Mar. 5, 2001 Completion of the human genome project will influence the general framework for anticancer drug development but not fundamentally alter it any time soon predict two cancer specialists in a commentary in the March issue of Nature Medicine.
In "Gazing into a crystal ball -- Cancer therapy in the post-genomic era," Mark Ratain, M.D., of the University of Chicago, and Mary Relling, Pharm.D., of St Jude's Children's Research Center, the chair and vice-chair of the Pharmacogenetics of Anticancer Agents Research Group, caution that before genetic information allows doctors to tailor therapy to each patient, much more work must be completed.
"Although access to a patient's genetic information will someday make cancer therapy more effective," note the authors, many "technical, experimental and clinical advances must be made before this day can arrive."
"The basic process," they add, "of target identification, drug discovery, preclinical and clinical work will be facilitated -- but not necessarily revolutionized -- by the human genome sequence."
For guidance in predicting the future, Ratain and Relling turn to five basic principles of prognostication, as formulated by technology columnist Robert X. Cringely, host of the PBS-TV miniseries "Triumph of the Nerds." The five principles are:
-- 1) We tend to overestimate the amount of change that will take place in the short term.
-- 2) We tend to underestimate the amount of change that will take place in the long term.
-- 3) The more specific a prediction, the less likely it is to be correct.
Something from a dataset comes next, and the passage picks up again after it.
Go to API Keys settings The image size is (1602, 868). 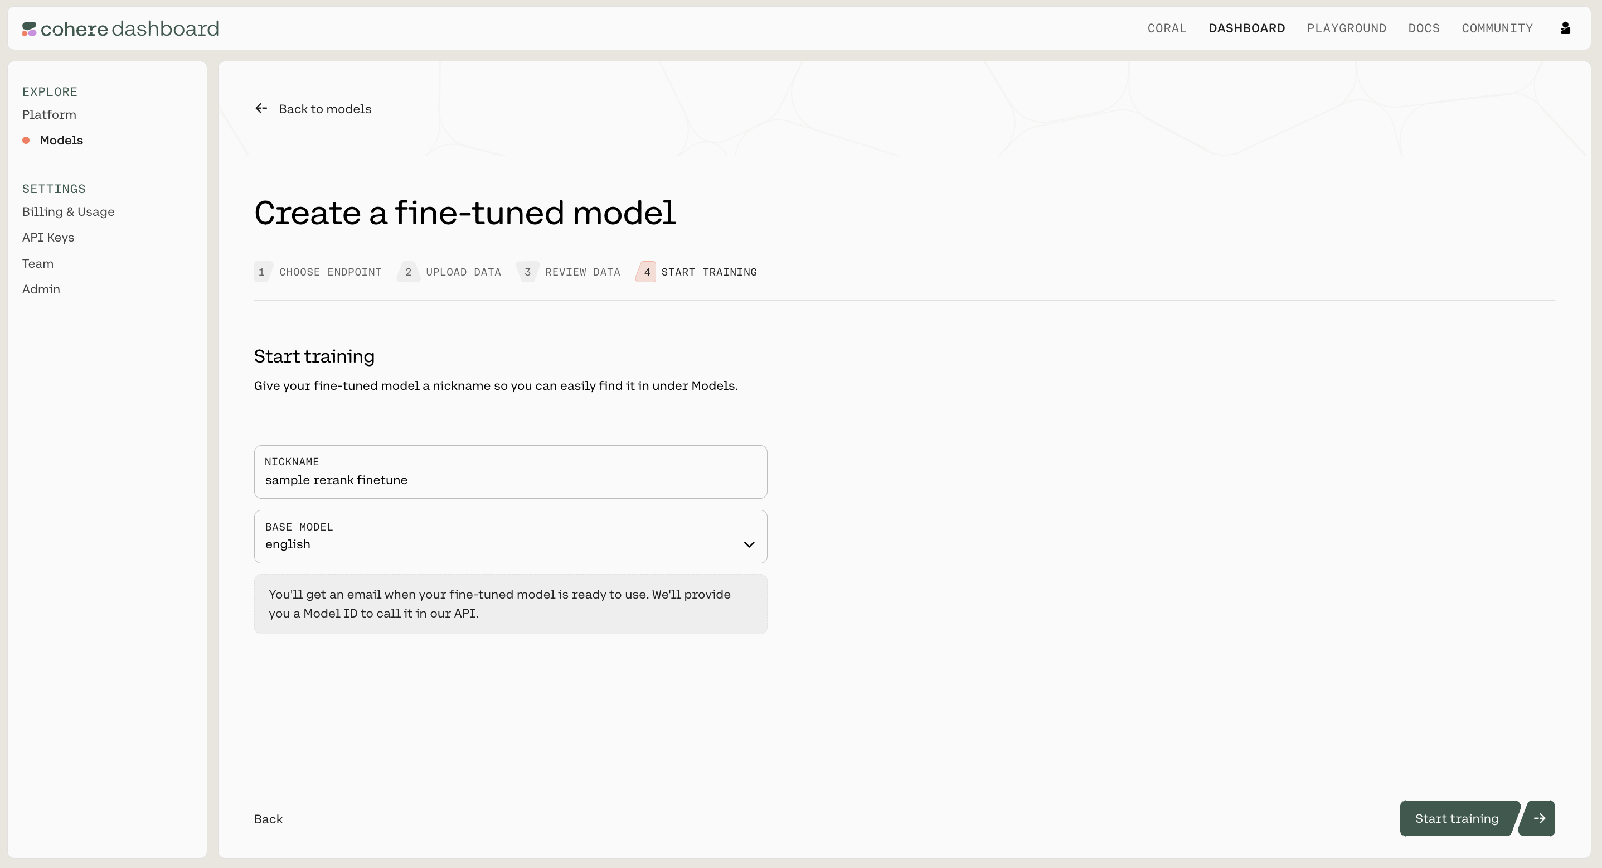click(x=48, y=237)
-- 4) Past performance is a predictor of future results, but not a good one.
-- 5) The most reliable predictions are those that follow established trends.
The cost of individualized therapy appears to confirm principle one. While the genome project has reported the sequence of a few volunteers, individualized therapy will require personal sequence information from each patient. At the current rate, that would cost about $120 million per person. If sequencing costs continue to fall by about 50 percent a year, in line with rule five, the cost would become reasonable, at around $500, in 18 years.
Their sobering point is that despite this remarkable achievement, and even if we are able to follow it by mapping out all the genetic changes that play a role in cancer, a daunting amount of basic biology and pharmacology will remain to be tackled.
Consequently, cancer research is about to enter a transitional period, in which there will be "an abundance of genomic data," note the authors, "but an inability to use it to fully predict cancer treatment outcomes."
One sterling example is the recent success of STI-571, an unusually potent medication that targets a crucial gene defect in one particular type of leukemia. That gene defect, a translocation of chromosome 9 and 22, was first described by Janet Rowley of the University of Chicago -- in 1973, 28 years ago.
"Many of the root causes of cancer lie in genetic abnormalities," note the authors. Publication of the human genome project is a necessary first step in optimizing treatment of cancer and other human diseases. It will help identify the molecular differences between normal tissue and tumors, speed the identification of new treatment targets, improve classification of tumors and facilitate individual drug dosing -- which is the goal of the Pharmacogenetics Group.
Rule two -- we tend to underestimate long-term change -- applies to those who say this day will never come. But the more pessimistic rules one, four and five should remind us that the genome project was only the first step of a very long journey.